Sは〈伝説の「先生」〉としてPに担がれたらしい。満更でもなかったか。

 

*唐木順三『漱石の周辺』より再引用。

 

2000 不純な「矛盾な人間」

2100 冒頭から意味不明

2120 「先生」は意味不明

2122 「若々しい書生」

 

〈先生〉という呼称を、教師でも医師でも弁護士でもない人に用いると、誤解を招く。

 

<先生と呼んで灰吹(はいふ)き捨てさせる  (初・38)

  (気の付かぬ事〳〵)  (宝十二・梅3)

 

これも有名な句で、長屋に住む寺子屋の師匠などが、表には尊ばれて、裏では軽蔑されていることを、煙草の「灰吹き」で表現した句である。

(山路閑古『古川柳名句選』)>

 

〈先生〉は〈書生〉に対応する言葉だろう。

 

<その時私はまだ若々しい書生であった。

(夏目漱石『こころ』「上 先生と私」一)>

 

「若々しい」には「馬鹿(ばか)気(げ)ている」(上六)という含意がある。「書生」には「他人の家に世話になり、家事を手伝いながら学問する者」(『広辞苑』「書生」)という意味がある。ただし、Pがこうした意味での「書生」だった様子はない。

 

<実際書生が代助の様な主人を呼ぶには、先生以外に別段適当な名称がないと云(ママ)うことを、書生を置いてみて、代助も始(ママ)めて悟ったのである。

(夏目漱石『それから』一)>

 

この「先生」の含意は「主人」だ。Pは、この含意をQに否定させようとしているか。

 

<これ実に他人の言葉です。他人の親切です。居候(いそうろう)の書生に主人の先生が示す恩愛です。

(国木田独歩『運命論者』)>

 

語り手は高橋信造で、「言葉」を発したのは、その父の高橋剛蔵だ。したがって、「主人」と対比されるのは〈父〉だ。つまり、〈先生=主人or父〉だ。

「先生」は隠語めいている。だが、隠語ではない。意味不明だからだ。

 

<隠語にはまた、他人にわからないことばを使うことで仲間意識を強める、特別なことばを考え出して使うことで単調さを破る、といった効用もある。「ゲルピン」(金に困っている状態)、「バックシャン」(後ろ姿美人)のような語では、その性格が強い。

(『日本大百科事典(ニッポニカ)』「隠語」尾上圭介)>

 

「先生」は「仲間意識を強める」という目的で用いられた隠語まがいの自分語だろう。

 

2000 不純な「矛盾な人間」

2100 冒頭から意味不明

2120 「先生」は意味不明

2123 「先生先生というのは一体誰の事だい」

 

「知らんと云った事のない先生」(『吾輩は猫である』一)の「先生」という言葉には、からかいの気分がある。この「先生」が本物の教師だとしても、からかいの気分が認められる。

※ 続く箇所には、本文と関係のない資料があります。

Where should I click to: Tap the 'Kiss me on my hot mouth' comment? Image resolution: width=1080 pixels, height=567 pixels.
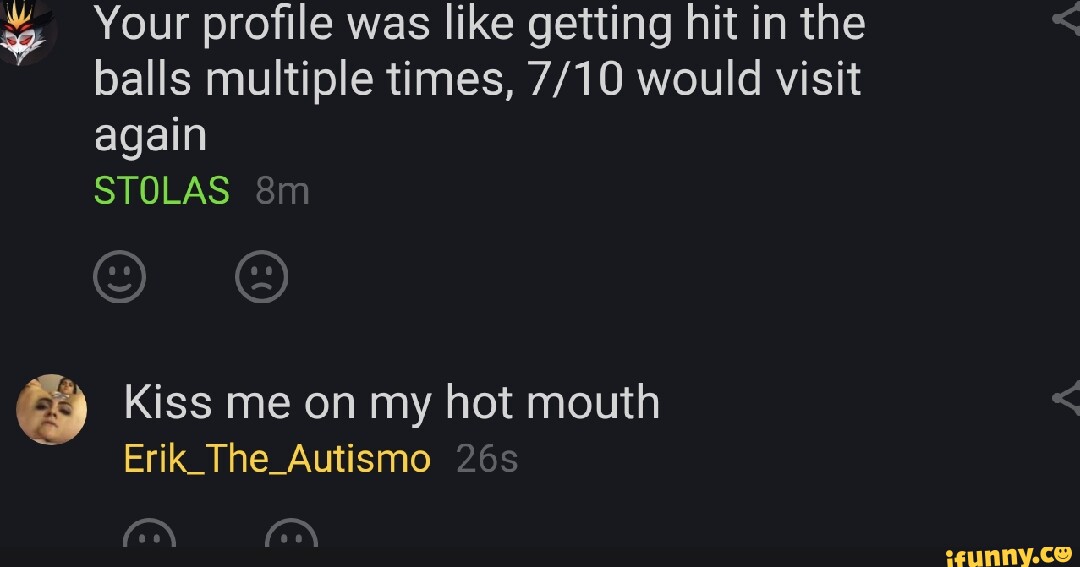coord(391,403)
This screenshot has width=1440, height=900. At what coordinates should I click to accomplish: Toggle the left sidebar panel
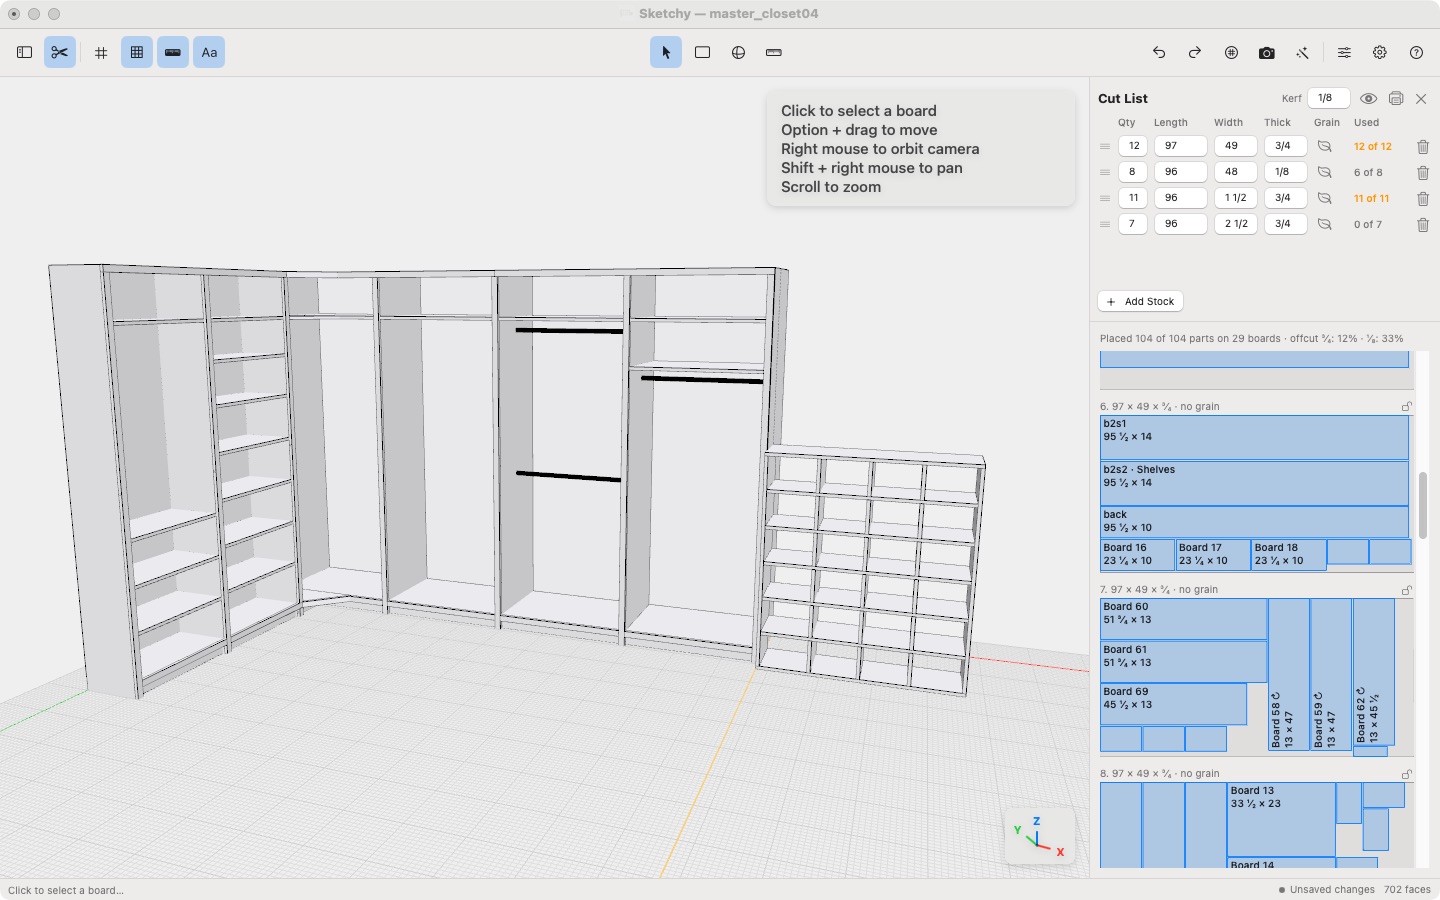(x=25, y=53)
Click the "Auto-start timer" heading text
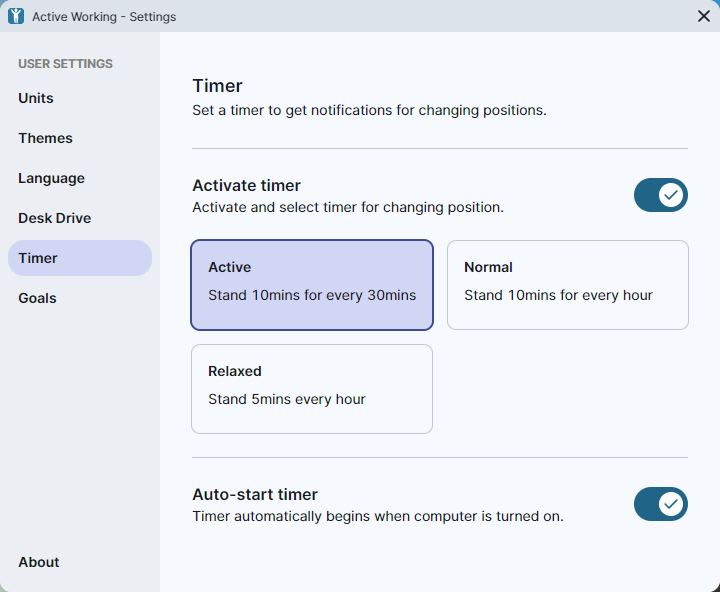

Sの呼称としての「先生」にも、からかいの気分が含まれているのだろう。ただし、それは、からかいの気分を逆手に取ったものだ。Pは、世間の人々のからかいの気分を逆転させ、その分だけ親しみを増大させているようだ。「先生」という呼称が不適切であることを十分に承知しているからこそ、あえてこの呼称を用いたのだろう。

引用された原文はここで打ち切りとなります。